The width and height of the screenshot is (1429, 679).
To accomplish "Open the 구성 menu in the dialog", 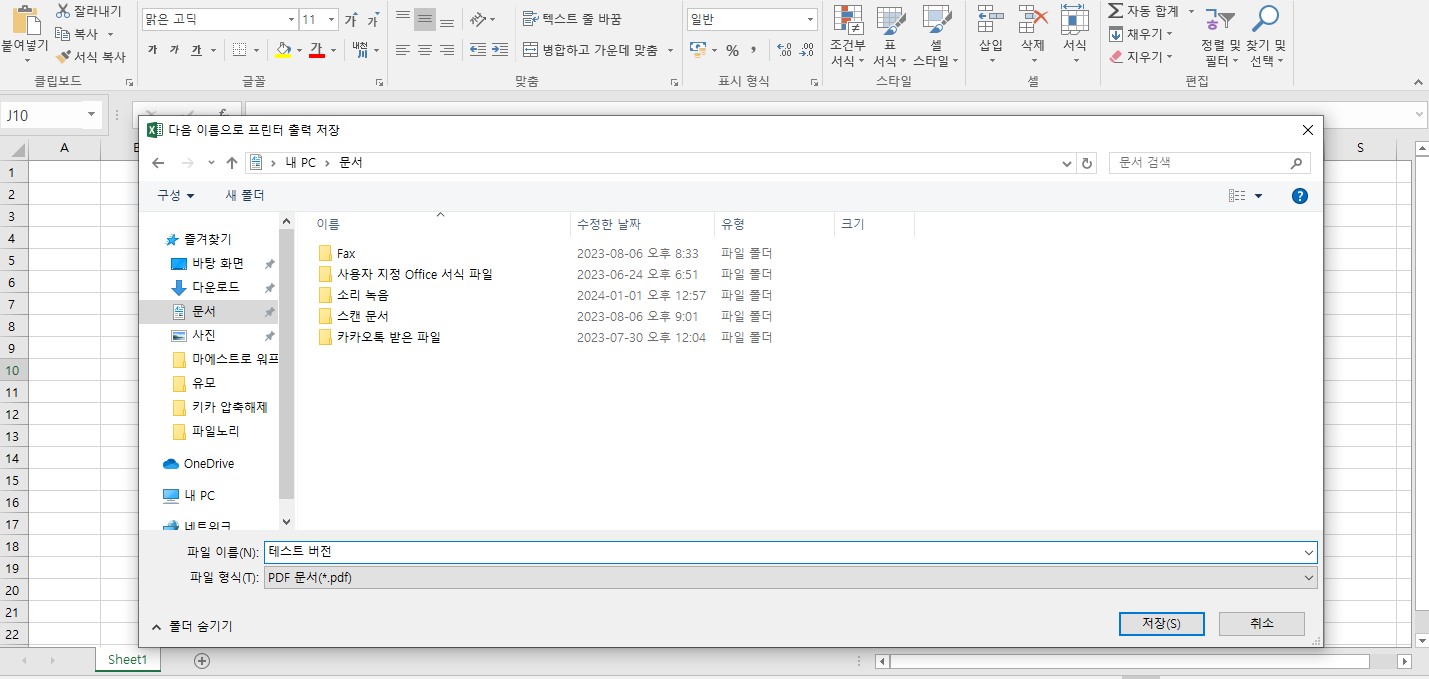I will pos(174,196).
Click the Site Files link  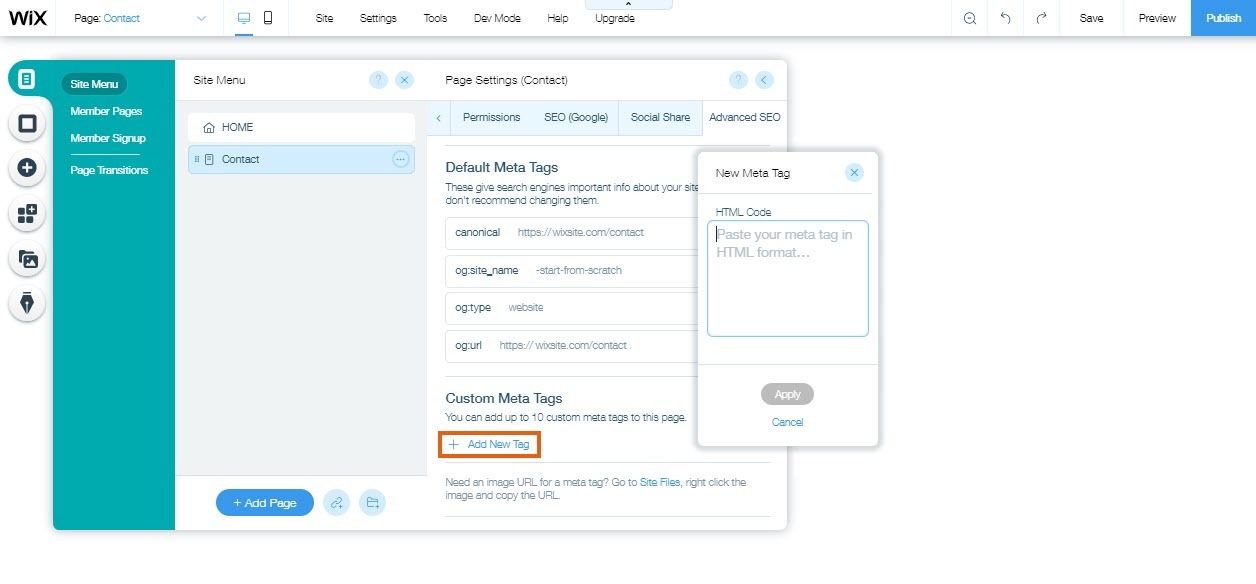point(660,482)
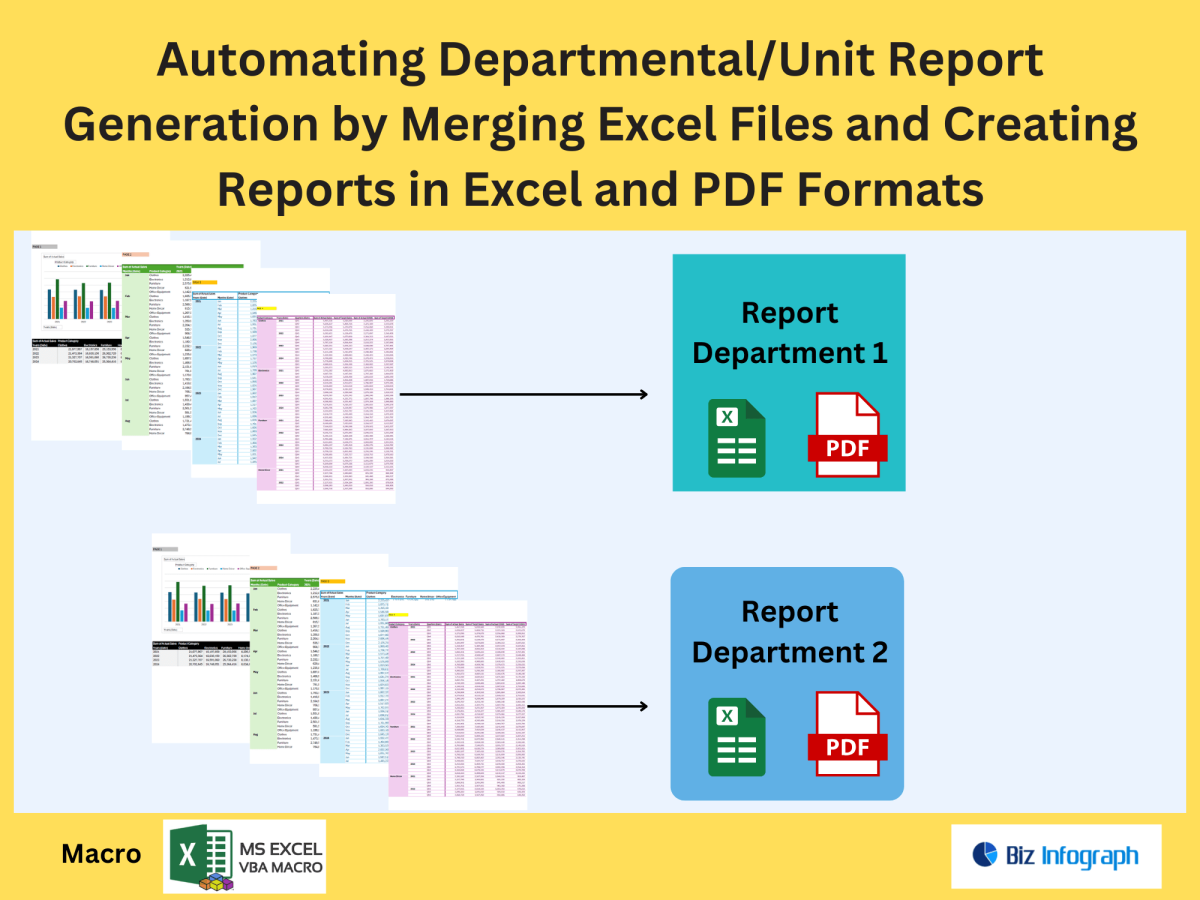
Task: Click the red PDF label banner for Department 1
Action: [847, 449]
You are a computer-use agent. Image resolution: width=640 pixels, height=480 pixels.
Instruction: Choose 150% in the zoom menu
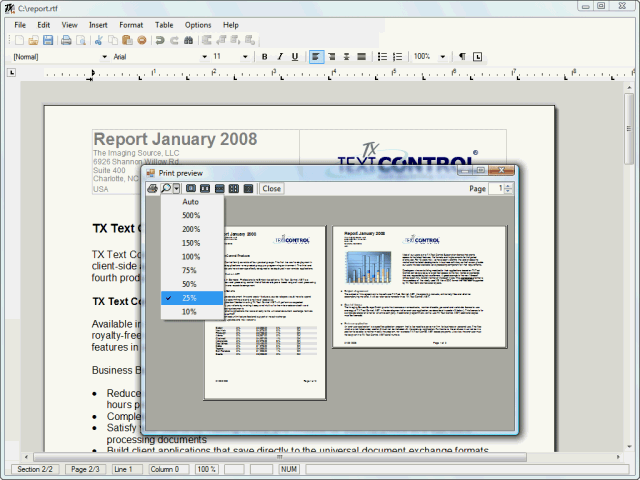pyautogui.click(x=190, y=243)
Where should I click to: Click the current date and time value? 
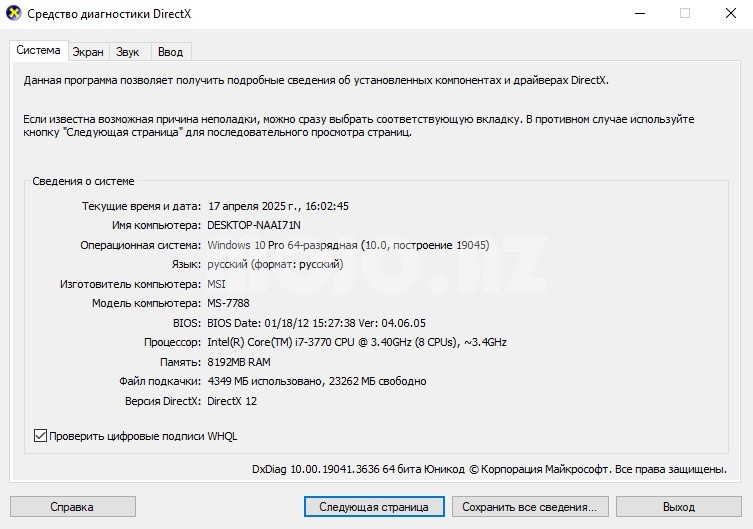coord(277,206)
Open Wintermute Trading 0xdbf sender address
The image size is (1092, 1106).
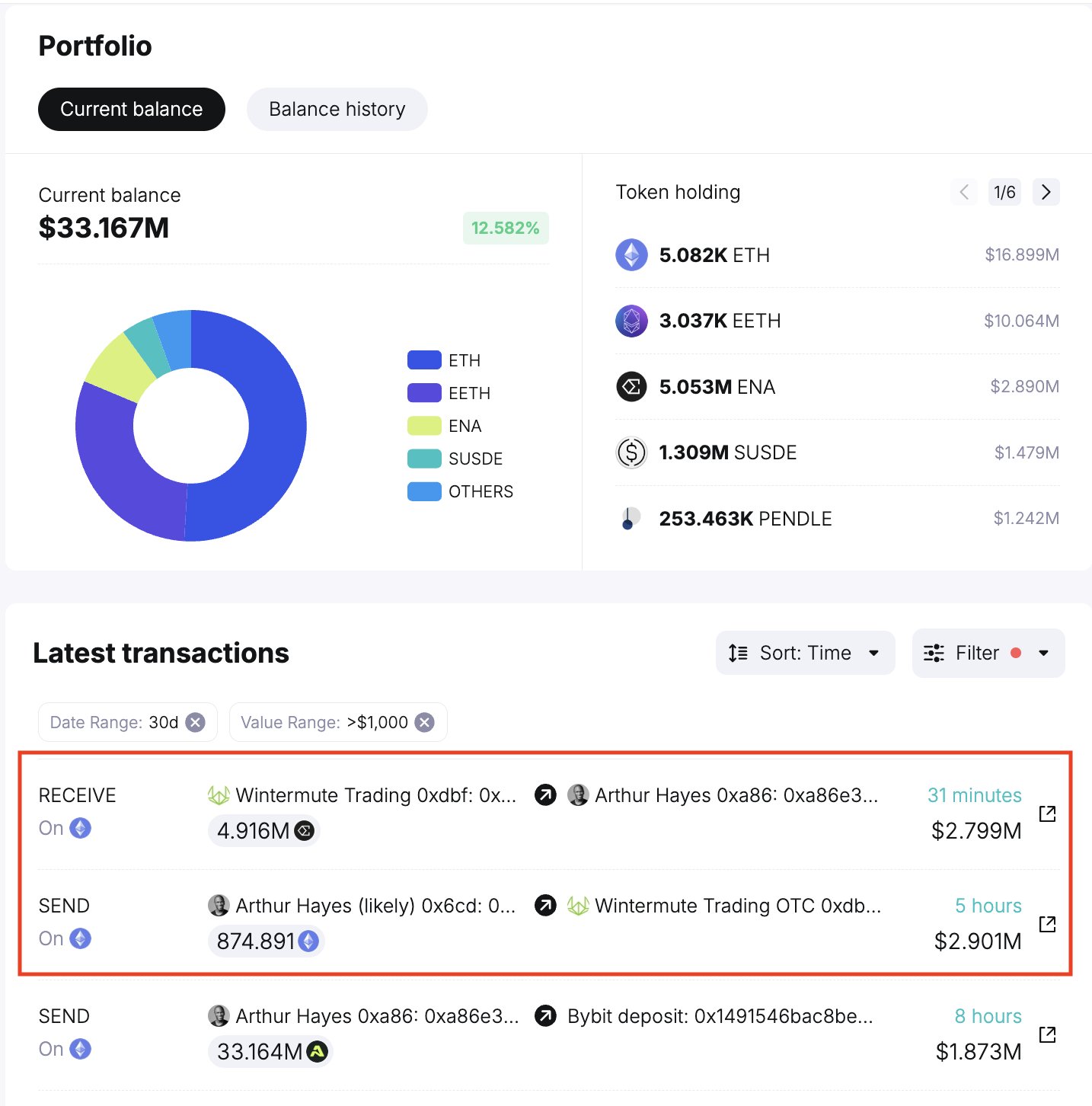point(375,795)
☆ ☆ ☆ ☆
Copy out the lines above that hold the string "height".

**Task output**
The width and height of the screenshot is (1429, 679).
You are a computer-use agent. Image resolution: width=640 pixels, height=480 pixels.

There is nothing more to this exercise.